● Information:
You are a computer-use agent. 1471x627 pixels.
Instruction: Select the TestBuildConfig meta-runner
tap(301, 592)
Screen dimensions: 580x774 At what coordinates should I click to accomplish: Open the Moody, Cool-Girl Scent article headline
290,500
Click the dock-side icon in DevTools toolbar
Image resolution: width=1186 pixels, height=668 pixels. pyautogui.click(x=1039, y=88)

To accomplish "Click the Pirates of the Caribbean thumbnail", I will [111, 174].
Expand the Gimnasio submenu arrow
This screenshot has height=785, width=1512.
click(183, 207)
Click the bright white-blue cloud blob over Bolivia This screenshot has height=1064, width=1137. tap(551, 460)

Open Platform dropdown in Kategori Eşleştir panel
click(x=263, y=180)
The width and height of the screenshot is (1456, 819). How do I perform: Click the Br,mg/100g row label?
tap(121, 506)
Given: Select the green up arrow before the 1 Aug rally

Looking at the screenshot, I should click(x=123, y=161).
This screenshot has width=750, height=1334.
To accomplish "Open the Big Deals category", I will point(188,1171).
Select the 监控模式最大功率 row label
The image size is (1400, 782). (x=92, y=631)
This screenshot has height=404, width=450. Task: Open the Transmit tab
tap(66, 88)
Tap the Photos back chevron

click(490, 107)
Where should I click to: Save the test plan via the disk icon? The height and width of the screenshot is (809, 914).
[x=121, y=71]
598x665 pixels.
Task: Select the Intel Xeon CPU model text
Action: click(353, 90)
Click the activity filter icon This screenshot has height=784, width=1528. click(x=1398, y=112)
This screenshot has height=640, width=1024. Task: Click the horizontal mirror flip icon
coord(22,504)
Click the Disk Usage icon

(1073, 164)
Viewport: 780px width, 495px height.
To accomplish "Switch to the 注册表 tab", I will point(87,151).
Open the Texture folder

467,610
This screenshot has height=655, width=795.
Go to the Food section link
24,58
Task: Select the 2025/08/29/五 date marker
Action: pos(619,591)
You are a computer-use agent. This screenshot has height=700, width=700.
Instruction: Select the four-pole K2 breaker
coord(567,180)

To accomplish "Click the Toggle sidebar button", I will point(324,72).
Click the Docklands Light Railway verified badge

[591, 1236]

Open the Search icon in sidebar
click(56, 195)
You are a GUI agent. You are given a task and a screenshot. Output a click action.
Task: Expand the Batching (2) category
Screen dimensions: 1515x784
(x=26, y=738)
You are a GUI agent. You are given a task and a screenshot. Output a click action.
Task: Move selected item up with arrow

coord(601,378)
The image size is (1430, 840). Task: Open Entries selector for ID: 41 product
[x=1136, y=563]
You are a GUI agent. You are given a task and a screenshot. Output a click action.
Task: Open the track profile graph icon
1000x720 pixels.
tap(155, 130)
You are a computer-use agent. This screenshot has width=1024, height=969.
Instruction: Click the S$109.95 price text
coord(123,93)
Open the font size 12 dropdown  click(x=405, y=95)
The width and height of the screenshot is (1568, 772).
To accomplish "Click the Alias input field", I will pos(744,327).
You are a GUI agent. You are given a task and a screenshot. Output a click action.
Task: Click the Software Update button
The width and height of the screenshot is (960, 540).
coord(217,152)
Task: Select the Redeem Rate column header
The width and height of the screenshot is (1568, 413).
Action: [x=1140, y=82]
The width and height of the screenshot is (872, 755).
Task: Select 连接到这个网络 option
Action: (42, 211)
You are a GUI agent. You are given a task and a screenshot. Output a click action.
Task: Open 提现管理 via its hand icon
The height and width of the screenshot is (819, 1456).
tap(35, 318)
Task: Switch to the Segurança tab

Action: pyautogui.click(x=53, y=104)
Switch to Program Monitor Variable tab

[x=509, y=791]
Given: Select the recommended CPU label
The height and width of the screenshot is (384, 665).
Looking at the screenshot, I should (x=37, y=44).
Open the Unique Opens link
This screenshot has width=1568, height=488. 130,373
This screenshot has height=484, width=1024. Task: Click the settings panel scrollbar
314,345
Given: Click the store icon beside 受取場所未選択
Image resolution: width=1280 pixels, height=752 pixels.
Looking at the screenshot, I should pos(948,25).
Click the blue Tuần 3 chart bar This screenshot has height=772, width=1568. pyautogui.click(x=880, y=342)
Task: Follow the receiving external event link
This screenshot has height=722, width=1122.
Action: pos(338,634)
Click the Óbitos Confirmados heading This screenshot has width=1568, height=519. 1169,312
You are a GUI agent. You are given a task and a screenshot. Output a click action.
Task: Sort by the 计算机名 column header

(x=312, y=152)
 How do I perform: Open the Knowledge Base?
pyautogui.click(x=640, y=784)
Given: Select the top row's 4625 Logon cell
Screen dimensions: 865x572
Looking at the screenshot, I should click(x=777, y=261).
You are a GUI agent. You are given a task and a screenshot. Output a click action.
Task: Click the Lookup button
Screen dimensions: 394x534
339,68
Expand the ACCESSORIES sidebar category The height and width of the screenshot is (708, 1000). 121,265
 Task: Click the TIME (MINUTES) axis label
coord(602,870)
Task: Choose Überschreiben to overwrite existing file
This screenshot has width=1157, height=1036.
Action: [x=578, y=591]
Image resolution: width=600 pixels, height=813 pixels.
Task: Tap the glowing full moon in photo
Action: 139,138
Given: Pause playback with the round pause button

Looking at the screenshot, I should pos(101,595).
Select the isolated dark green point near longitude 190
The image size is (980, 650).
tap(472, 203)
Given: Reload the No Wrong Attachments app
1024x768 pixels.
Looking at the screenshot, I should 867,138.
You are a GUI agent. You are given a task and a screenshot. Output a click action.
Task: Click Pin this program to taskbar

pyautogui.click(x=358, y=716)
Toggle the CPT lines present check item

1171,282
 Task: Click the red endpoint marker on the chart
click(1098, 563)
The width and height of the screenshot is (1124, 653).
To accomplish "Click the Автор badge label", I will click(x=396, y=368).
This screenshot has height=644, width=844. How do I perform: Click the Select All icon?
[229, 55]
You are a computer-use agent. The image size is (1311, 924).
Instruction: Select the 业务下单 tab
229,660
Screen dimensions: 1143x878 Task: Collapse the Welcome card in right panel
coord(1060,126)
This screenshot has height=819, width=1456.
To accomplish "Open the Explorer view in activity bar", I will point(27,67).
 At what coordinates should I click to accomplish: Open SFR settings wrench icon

● What is required: Show every line of the records above that contains the word "computer".

● Response to this task:
You are a computer-use agent. 1471x627 pixels.
You are a computer-use agent. This screenshot has height=700, width=700.
You are a computer-use agent. This screenshot has width=1024, height=969.
You are a computer-use agent. The image size is (1311, 924).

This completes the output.